Experts are now claiming a new trend has swept the wine world this summer; blending your own. Why has this trend gripped enthusiasts everywhere and is it here to stay?

Blended wine is hardly anything new. For decades, if not centuries, growers and vintners have been taking two types of wine, testing them for compatibility and blending them to create a superior product.

However, until now, consumers have been content to drink pre-blended wine. No longer. Drinkers are getting experimental and they are producing fantastic new blends all of their own.

Traditionally experts have tended to frown on blended wine, partly from snobbery and partly from the fact that even slightly changing a wines composition can drastically alter its flavour. It seems though that experts are finally opening themselves up to the advantages of a blended vintage.

 

Blended Wine “Lifts the Flavour.”

At the Ideal Wine Company we were first alerted to the new trend by an article in The Telegraph exploring the issue, and what we read certainly made for a compelling argument.

The article quoted the paper’s own wine correspondent, Victoria Moore, who insisted that she often indulges in the practice, adding a touch of Shiraz to one of her choice bottles, which is 100% Grenache, arguing that “it really needs it” and that “it just lifts the flavour.”

She went on to further argue that: “I think if you have a really expensive bottle of wine it wouldn’t be worth taking the risk because muddling it up with something else will almost certainly not be as good as it was before.”

However she then said: “But why not start messing around with cheaper supermarket wines? It will give people a much better appreciation and understanding of what they are tasting.” She concluded by saying that “it will work better if people have some idea of what they are doing and already know a bit about wine and how the different grapes taste.”

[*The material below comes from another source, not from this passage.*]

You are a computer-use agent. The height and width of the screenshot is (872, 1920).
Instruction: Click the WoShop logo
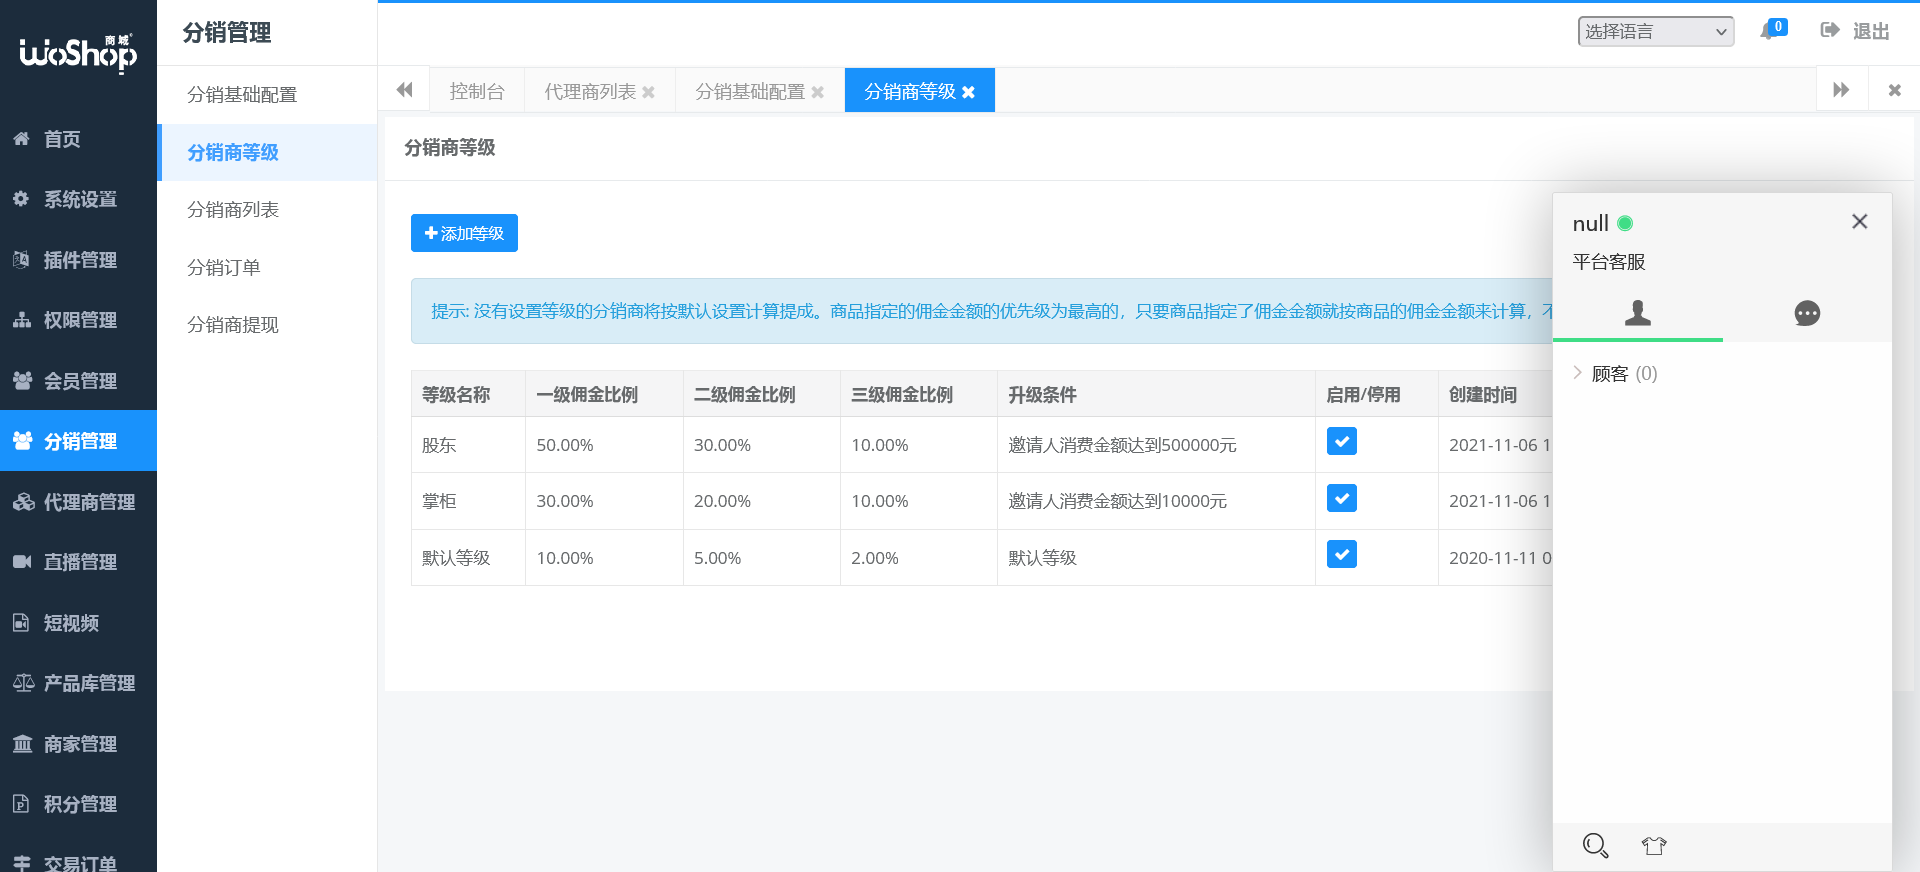78,52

Ideal Wine Company Comments on the Blended Wine Craze of 2014

At the Ideal Wine Company, we certainly think that Moore makes a valid point. You certainly shouldn’t attempt blending with superior wines such as the luxury vintages available on the Ideal Wine Company Product List. The complex nature of these luxury wines means that blending them may deprive them of their rich body and flavour.

However we would also agree with her on cheaper, inferior wines. If you have the knowledge to try blending, why not? You may just end up with a superior glass.